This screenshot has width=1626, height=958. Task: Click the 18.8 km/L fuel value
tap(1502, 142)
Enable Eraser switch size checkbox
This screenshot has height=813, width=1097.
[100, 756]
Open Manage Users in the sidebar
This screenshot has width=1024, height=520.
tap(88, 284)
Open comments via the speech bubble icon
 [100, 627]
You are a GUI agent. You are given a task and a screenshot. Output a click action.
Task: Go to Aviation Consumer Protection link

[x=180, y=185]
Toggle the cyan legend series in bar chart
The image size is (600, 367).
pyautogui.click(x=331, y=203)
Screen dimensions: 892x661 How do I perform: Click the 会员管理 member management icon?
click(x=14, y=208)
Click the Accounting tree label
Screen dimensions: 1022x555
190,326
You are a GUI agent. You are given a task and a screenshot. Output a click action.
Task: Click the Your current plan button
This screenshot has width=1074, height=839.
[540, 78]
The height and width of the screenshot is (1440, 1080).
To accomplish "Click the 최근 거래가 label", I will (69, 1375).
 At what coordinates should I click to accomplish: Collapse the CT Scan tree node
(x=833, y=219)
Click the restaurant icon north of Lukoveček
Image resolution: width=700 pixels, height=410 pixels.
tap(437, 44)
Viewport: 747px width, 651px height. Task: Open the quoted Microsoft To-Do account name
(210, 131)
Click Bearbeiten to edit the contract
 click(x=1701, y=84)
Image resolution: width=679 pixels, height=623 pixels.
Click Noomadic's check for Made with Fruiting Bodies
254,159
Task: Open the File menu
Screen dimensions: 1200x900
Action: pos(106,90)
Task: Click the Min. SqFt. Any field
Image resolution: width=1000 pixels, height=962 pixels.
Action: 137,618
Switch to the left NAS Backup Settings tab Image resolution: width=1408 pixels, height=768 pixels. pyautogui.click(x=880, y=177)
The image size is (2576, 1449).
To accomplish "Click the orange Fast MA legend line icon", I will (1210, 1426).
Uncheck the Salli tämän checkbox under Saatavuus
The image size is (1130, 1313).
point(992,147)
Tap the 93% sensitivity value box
──────────────────────────────
Please copy each line of the material that contains the word "will".

■ SOLUTION TO THIS EXERCISE ■
To accomplish "Click the 최근 거래가 label", I will (69, 1375).
To accomplish "Click the orange Fast MA legend line icon", I will (1210, 1426).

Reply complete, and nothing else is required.